[Begin]

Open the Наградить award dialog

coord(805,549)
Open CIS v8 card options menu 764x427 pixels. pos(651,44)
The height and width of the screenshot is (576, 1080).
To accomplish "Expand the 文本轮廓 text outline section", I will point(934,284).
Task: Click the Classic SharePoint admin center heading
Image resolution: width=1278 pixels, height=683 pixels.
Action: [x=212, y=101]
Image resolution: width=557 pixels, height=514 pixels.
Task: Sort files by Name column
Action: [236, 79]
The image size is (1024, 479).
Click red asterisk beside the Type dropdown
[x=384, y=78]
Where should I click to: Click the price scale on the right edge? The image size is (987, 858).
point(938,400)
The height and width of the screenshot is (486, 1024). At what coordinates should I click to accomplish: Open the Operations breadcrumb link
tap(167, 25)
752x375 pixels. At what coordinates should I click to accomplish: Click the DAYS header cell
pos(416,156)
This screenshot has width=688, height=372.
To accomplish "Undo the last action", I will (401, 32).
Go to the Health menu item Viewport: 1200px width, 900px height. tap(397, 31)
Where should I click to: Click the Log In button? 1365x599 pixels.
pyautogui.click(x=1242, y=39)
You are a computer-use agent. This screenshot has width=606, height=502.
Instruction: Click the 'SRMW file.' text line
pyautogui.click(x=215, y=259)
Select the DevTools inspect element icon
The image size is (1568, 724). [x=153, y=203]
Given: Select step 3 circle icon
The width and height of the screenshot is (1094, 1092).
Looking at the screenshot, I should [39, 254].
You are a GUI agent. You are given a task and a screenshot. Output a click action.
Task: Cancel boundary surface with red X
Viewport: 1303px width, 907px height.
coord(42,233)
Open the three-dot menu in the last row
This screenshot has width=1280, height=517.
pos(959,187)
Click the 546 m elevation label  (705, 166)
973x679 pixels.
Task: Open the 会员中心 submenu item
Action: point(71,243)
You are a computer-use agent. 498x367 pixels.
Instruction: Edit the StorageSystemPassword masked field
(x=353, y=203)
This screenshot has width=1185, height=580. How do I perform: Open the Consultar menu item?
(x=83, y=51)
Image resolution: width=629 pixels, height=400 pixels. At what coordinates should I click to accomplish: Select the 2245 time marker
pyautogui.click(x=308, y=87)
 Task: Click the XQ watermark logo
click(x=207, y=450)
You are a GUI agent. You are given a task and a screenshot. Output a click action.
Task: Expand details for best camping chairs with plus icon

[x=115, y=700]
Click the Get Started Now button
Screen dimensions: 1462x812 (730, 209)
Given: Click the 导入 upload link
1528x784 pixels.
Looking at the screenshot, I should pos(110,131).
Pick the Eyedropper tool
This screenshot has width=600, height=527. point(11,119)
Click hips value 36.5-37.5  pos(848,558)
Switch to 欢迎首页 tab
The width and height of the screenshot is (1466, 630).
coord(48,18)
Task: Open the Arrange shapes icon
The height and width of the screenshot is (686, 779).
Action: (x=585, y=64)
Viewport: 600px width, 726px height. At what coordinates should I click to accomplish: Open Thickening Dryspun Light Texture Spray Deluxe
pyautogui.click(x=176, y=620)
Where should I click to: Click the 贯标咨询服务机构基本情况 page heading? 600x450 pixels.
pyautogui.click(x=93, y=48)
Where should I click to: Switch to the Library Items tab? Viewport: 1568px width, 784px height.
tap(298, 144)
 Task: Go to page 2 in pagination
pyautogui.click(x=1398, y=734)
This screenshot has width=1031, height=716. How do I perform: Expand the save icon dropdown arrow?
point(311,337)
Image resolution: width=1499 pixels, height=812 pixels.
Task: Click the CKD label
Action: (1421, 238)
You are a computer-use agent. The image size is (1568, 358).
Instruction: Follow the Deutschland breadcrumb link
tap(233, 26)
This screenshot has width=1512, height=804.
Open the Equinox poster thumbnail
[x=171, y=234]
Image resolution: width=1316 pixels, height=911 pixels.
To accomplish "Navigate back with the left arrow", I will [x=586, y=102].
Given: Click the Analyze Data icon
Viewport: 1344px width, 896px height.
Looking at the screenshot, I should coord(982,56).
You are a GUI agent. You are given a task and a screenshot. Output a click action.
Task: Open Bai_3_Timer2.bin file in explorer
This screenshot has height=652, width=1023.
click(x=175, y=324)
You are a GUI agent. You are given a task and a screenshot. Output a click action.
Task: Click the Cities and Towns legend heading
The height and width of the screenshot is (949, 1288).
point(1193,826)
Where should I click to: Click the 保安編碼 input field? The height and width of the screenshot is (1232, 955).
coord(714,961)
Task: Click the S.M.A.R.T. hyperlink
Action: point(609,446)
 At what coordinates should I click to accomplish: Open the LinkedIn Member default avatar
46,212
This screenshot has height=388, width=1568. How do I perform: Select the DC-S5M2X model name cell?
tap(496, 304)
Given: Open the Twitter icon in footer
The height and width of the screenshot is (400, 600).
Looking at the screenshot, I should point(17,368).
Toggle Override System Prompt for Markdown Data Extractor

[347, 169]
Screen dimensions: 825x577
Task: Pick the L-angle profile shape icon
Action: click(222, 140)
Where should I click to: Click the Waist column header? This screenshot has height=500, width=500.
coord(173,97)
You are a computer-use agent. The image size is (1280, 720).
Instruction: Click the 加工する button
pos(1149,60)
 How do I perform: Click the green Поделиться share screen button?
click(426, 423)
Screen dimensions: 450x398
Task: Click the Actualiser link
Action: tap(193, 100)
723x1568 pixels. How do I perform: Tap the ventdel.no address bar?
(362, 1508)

[End]

> [TASK OBJECTIVE] Switch "breadcrumb" to "navigation" in the rows, starting with the first line and going on through the line with "pos(959,187)", and give back only those lines with everything else unchanged.

> [SOLUTION FOR THIS TASK]
Open the Наградить award dialog

coord(805,549)
Open CIS v8 card options menu 764x427 pixels. pos(651,44)
The height and width of the screenshot is (576, 1080).
To accomplish "Expand the 文本轮廓 text outline section", I will point(934,284).
Task: Click the Classic SharePoint admin center heading
Image resolution: width=1278 pixels, height=683 pixels.
Action: [x=212, y=101]
Image resolution: width=557 pixels, height=514 pixels.
Task: Sort files by Name column
Action: [236, 79]
The image size is (1024, 479).
Click red asterisk beside the Type dropdown
[x=384, y=78]
Where should I click to: Click the price scale on the right edge? The image size is (987, 858).
point(938,400)
The height and width of the screenshot is (486, 1024). At what coordinates should I click to accomplish: Open the Operations navigation link
tap(167, 25)
752x375 pixels. At what coordinates should I click to accomplish: Click the DAYS header cell
pos(416,156)
This screenshot has width=688, height=372.
To accomplish "Undo the last action", I will (401, 32).
Go to the Health menu item Viewport: 1200px width, 900px height. tap(397, 31)
Where should I click to: Click the Log In button? 1365x599 pixels.
pyautogui.click(x=1242, y=39)
You are a computer-use agent. This screenshot has width=606, height=502.
Instruction: Click the 'SRMW file.' text line
pyautogui.click(x=215, y=259)
Select the DevTools inspect element icon
The image size is (1568, 724). [x=153, y=203]
Given: Select step 3 circle icon
The width and height of the screenshot is (1094, 1092).
Looking at the screenshot, I should [39, 254].
You are a GUI agent. You are given a task and a screenshot. Output a click action.
Task: Cancel boundary surface with red X
Viewport: 1303px width, 907px height.
coord(42,233)
Open the three-dot menu in the last row
This screenshot has width=1280, height=517.
pos(959,187)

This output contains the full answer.